After a few poor outings to begin spring training, Kinney had season-ending Tommy John surgery to repair a tear in his ulnar collateral ligament. A fractured elbow while rehabbing in 2007 further delayed his return, and Kinney did not make it back to the Cardinals until September 2008. He made a four-game rehab stint with Double-A Springfield. He then pitched in seven games in 2008 for the Cardinals, and did not give up a run in seven innings.
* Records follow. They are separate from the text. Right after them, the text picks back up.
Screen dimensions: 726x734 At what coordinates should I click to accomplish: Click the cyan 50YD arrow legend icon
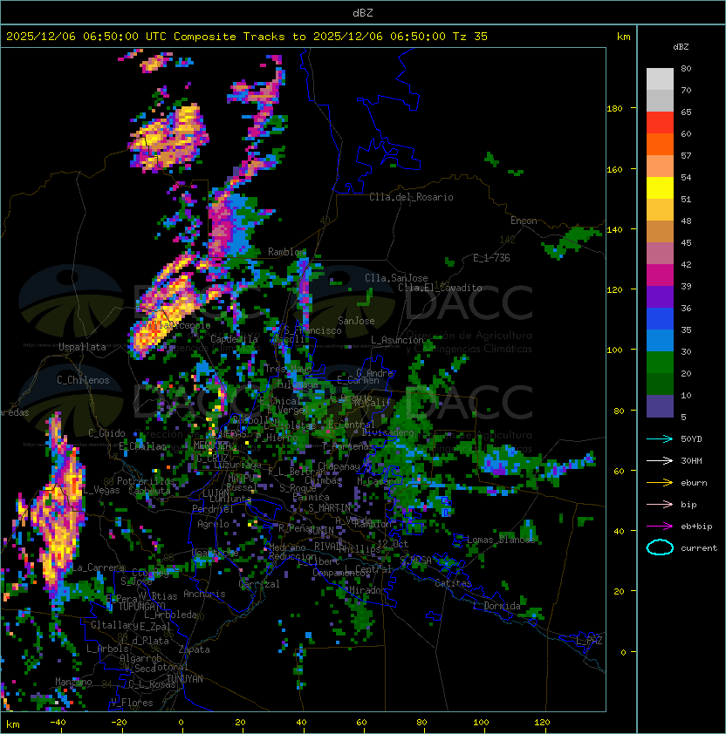660,438
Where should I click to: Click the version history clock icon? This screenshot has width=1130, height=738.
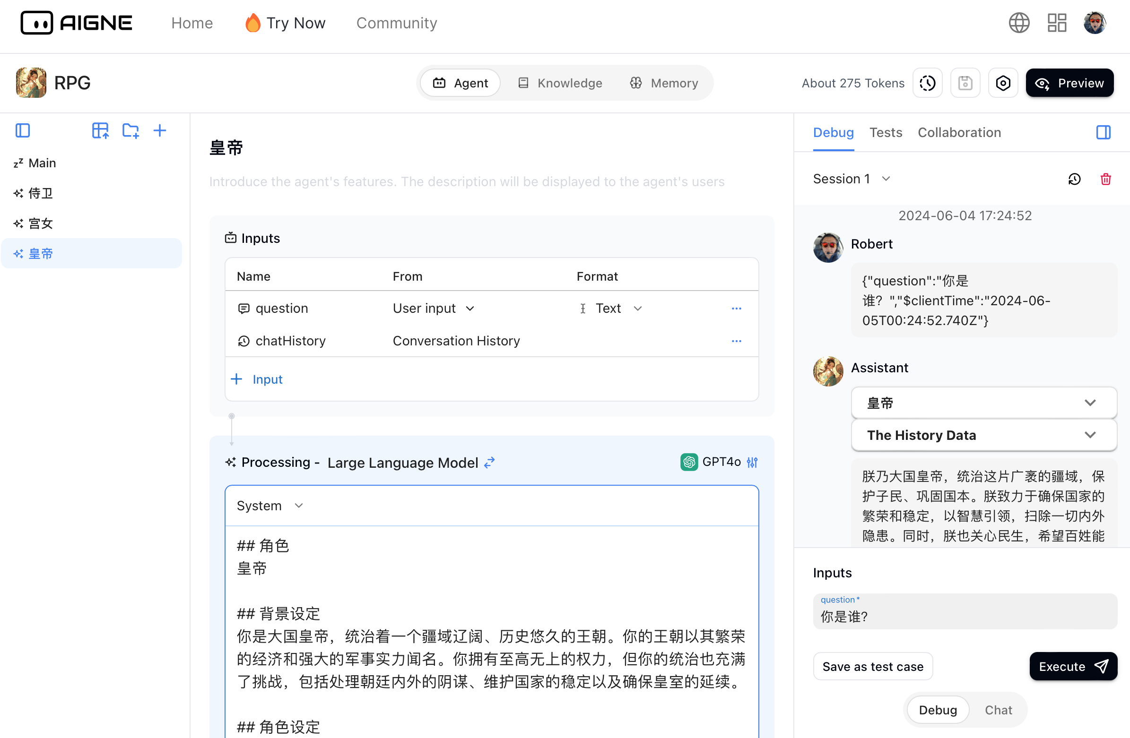(927, 83)
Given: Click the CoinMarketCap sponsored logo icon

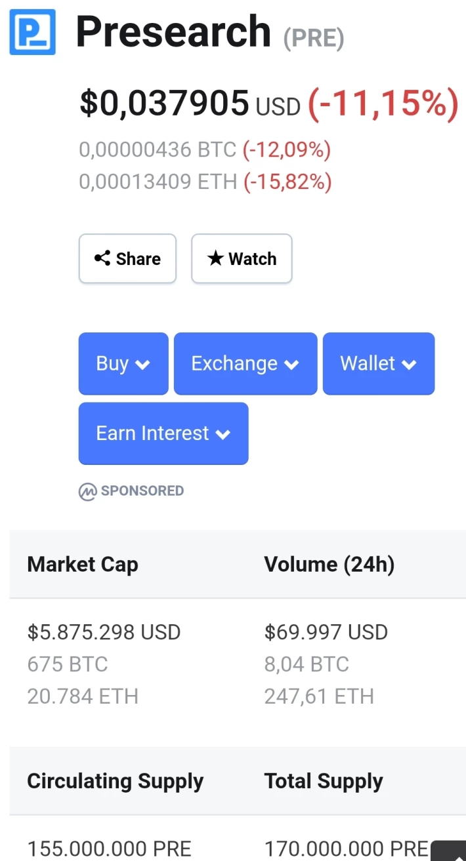Looking at the screenshot, I should pos(87,491).
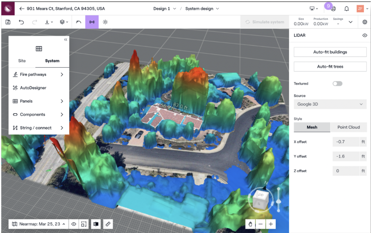
Task: Select the ruler measurement tool
Action: [107, 224]
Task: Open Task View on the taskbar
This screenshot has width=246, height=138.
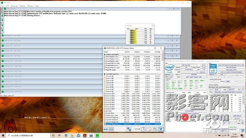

Kinney made the St. Louis Cardinals team out of spring training in 2009 but was optioned back to Memphis on April 17 after three appearances. He was recalled on June 18, but sent back on July 26. During that stint, Kinney earned his first Major League win, against the Minnesota Twins, on June 27 with 1.1 scoreless innings, allowing two hits and stranding two runners. He was recalled in the September call-up on September 23.
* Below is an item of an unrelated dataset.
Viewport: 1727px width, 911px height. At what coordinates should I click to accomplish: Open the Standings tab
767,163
For 2010, Kinney was with the Memphis Redbirds for their entire season. Despite pitching well, having 17 saves and a 1.80 ERA, the Cardinals took him off their 40-man roster on July 2. Moreover, he was not part of the Cards' September call-up.

===Chicago White Sox===
On January 9, 2011, Kinney signed a contract with the Chicago White Sox organization. He was called up on August 19 to replace Philip Humber, who was hit in the head by a line drive and was placed on the disabled list. In 13 appearances for the White Sox, he struggled to a 6.62 ERA with 20 strikeouts across 17 2/3 innings pitched. On October 14, Kinney was removed from the 40-man roster and sent outright to the Triple-A Charlotte Knights. He became a free agent on October 18.

===Seattle Mariners===
Kinney signed a minor league contract with the Seattle Mariners on December 13, 2011. He made 35 appearances for the Mariners in the 2012 season. After the season, Kinney was re-signed to a one-year deal, but never pitched in the majors again. On March 11, 2013, Kinney injured his rib.

===Pittsburgh Pirates===
Kinney signed a minor league contract with the Pittsburgh Pirates after the 2013 season. He became a free agent after the 2014 season.